__Parts of the exercise__:
1) Translate into Spanish the following sentence from the machine guarding text: "In order to enforce safe machine guarding practices, a reliable system for routine and regular inspections must be in place within the work area."
2) Condense into a bulleted list the paragraph of the machine guarding text that begins "Machine guarding is a crucial measure", retaining its main facts.
3) According to the machine guarding text, which two organizations are the source of the outlined standard machine guarding requirements?

━━━ Document ━━━

The Dangers of Unsafe Machine Guarding Practices and How to Mitigate Them


Machine guarding is a crucial measure for protecting workers from safety hazards such as point of operation contact, nip points, rotating parts, flying chips and sparks. It includes built-in equipment, procedures and PPE, all with the intention of protecting workers from hazards. Without adequate safeguards, accidents can result in gruesome injuries where hands and arms are crushed, fingers and limbs are severed, or deep cuts and harsh scrapes are sustained by the operator. [1]


In order to enforce safe machine guarding practices, a reliable system for routine and regular inspections must be in place within the work area. This is best accomplished by setting regular, predetermined intervals for inspections, which may vary for different types of equipment, depending on the level of risk posed to the worker. For example, metal guards that may be more prone to rust due to alloy composition and/or moisture in the work area should undergo more frequent inspections to prevent guard failure.


Machine guarding equipment is split between the guards themselves and accompanying safety devices. [2]


Common types of machine guarding include:

  • Fixed barrier guards
  • Electrical or mechanical interlocking guards
  • Adjustable and self-adjusting guards


Types of safety devices include: 

  • Pullbacks and holdbacks
  • Presence-sensing devices
  • Two-hand control
  • Interlocked safety blocks
  • Feeding/holding tools


To ensure safe operation of machines within your property, here is an outline of standard machine guarding requirements from the Occupational Safety and Health Administration (OSHA) and Workplace Safety and Prevention Services (WSPS) [1][2][3][4]:


Machine guarding

  • Safeguards prevent workers' hands, arms, and other body parts from making contact with dangerous moving parts
  • Safeguards are provided for all hazardous moving parts of the machine, including auxiliary parts
  • They must be firmly secured and cannot be easily removed 
  • They must allow for safe, comfortable, and relatively easy operation of the machine
  • Machine can be oiled without removing the safeguard


Point of operation guarding

  • The point of operation is the area where work is performed
  • The safeguard keeps the operator’s hands, fingers, body out of the danger area
  • The guarding device must be in compliance with manufacturer standards at the point of operation 
  • Safeguards must be checked for evidence of tampering or removal
  • To your knowledge, the safeguard being used is the most practical and effective option
  • Special tools must be available for the operator to safely and easily control materials placed directly at the point of operation and must not act as a replacement for the machine guards


Power transmission apparatus

  • There are no unguarded gears, sprockets, pulleys, or flywheels on the apparatus
  • There are no exposed belts or chain drives
  • There are no exposed set screws, key ways, collars, etc.

━━━ Source excerpt ━━━

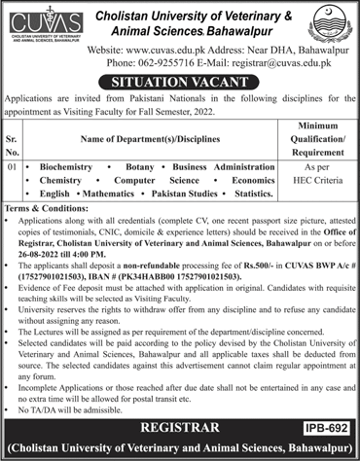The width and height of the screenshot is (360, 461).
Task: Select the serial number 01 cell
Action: click(14, 166)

━━━

__The results__:
1) Para hacer cumplir prácticas seguras de protección de máquinas, debe existir dentro del área de trabajo un sistema confiable de inspecciones rutinarias y periódicas.

2)
- Machine guarding protects workers from hazards such as point of operation contact, nip points, rotating parts, flying chips and sparks.
- It comprises built-in equipment, procedures and PPE.
- Without adequate safeguards, operators may suffer crushed hands and arms, severed fingers and limbs, or deep cuts and harsh scrapes.

3) The Occupational Safety and Health Administration (OSHA) and Workplace Safety and Prevention Services (WSPS).